### TASK ITEM
Where the line with "Image resolution: width=2560, height=1440." appears below, start writing out lines exactly, and finish with the line with "Exome (109, 1001)", which is included; write out nothing else.

### SUPPLIED RECORDS

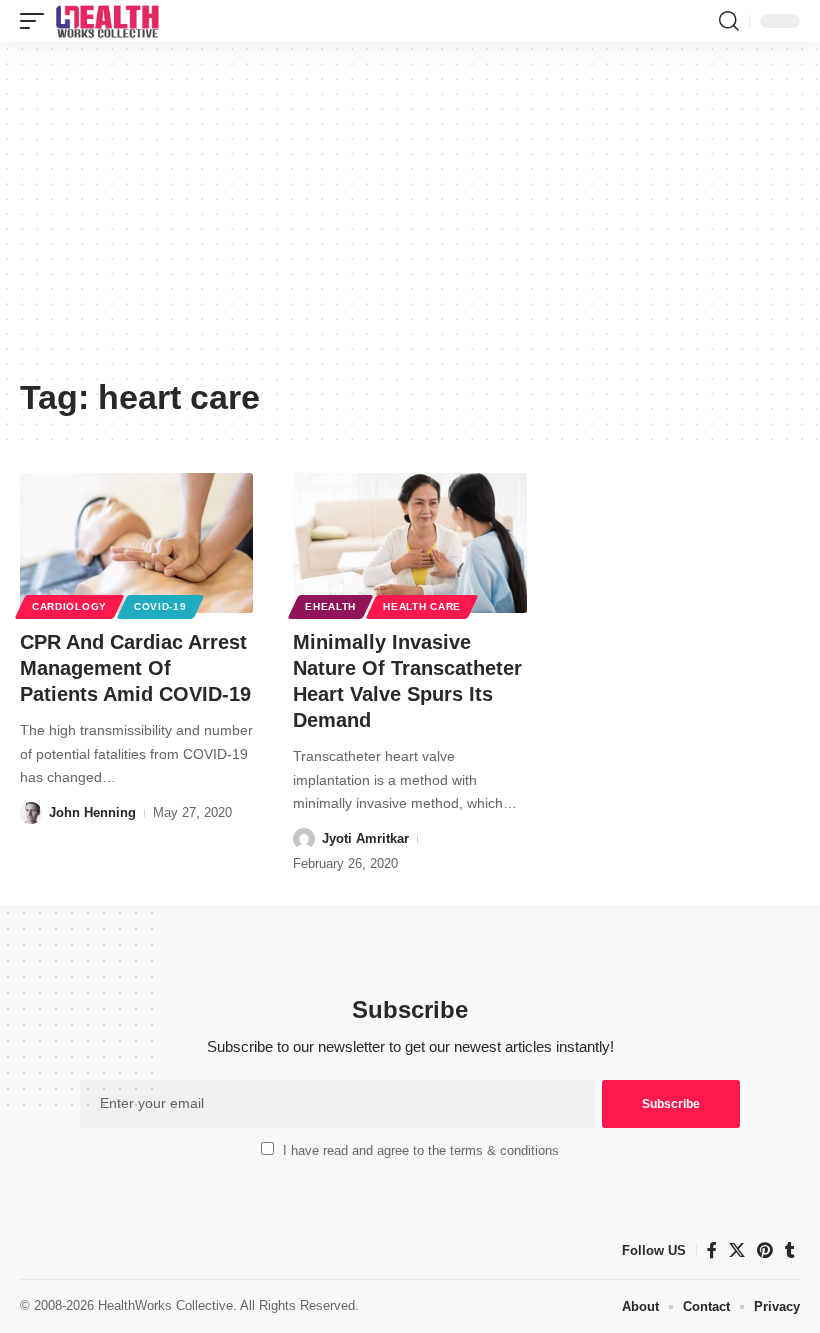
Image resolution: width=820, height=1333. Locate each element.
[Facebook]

* * *

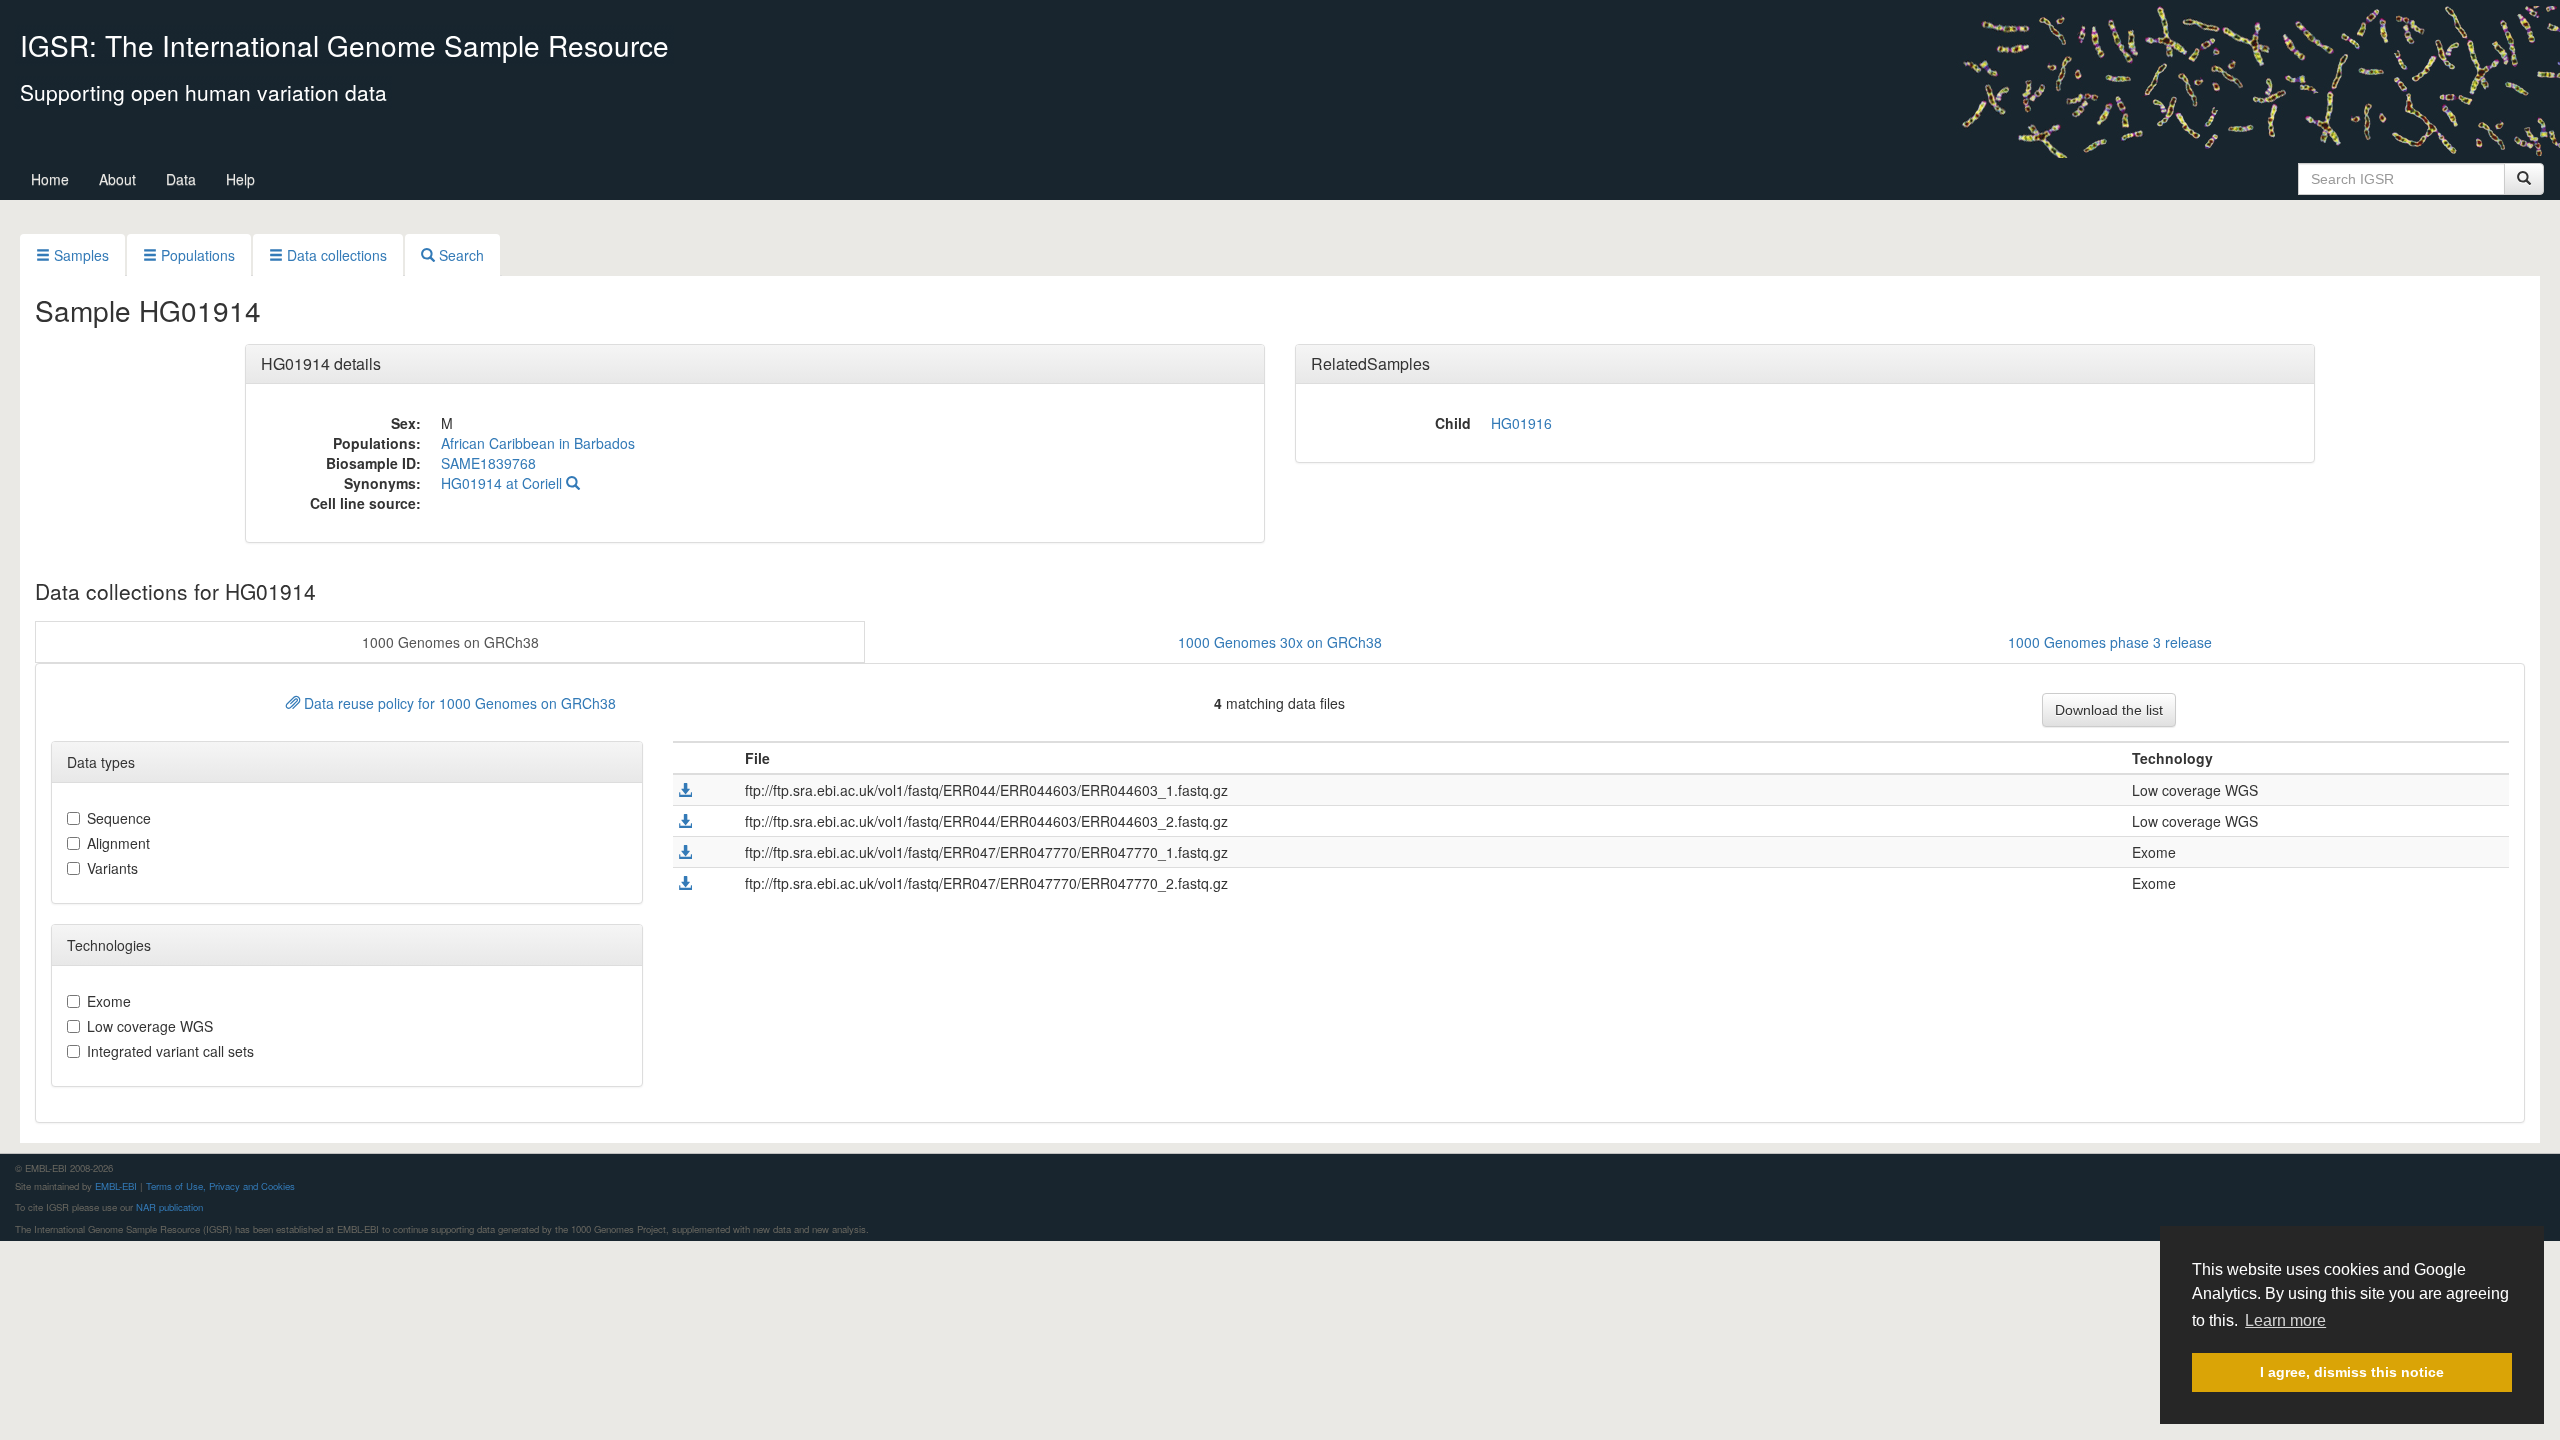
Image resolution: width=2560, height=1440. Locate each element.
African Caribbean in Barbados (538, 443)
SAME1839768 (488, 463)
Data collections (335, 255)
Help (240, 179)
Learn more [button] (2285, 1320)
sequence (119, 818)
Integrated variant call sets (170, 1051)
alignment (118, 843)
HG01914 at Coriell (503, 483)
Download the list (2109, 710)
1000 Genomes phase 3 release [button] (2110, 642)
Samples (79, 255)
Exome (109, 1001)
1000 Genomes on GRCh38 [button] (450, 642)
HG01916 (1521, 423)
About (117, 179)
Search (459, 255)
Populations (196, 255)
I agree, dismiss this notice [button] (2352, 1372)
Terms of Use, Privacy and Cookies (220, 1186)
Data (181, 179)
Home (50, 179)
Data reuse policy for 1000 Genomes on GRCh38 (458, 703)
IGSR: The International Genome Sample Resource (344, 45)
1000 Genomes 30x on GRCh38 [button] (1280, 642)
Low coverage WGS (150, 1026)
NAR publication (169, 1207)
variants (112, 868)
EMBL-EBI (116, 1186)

### OUTPUT
Image resolution: width=2560, height=1440. Locate each element.
African Caribbean in Barbados (538, 443)
SAME1839768 (488, 463)
Data collections (335, 255)
Help (240, 179)
Learn more [button] (2285, 1320)
sequence (119, 818)
Integrated variant call sets (170, 1051)
alignment (118, 843)
HG01914 at Coriell (503, 483)
Download the list (2109, 710)
1000 Genomes phase 3 release [button] (2110, 642)
Samples (79, 255)
Exome (109, 1001)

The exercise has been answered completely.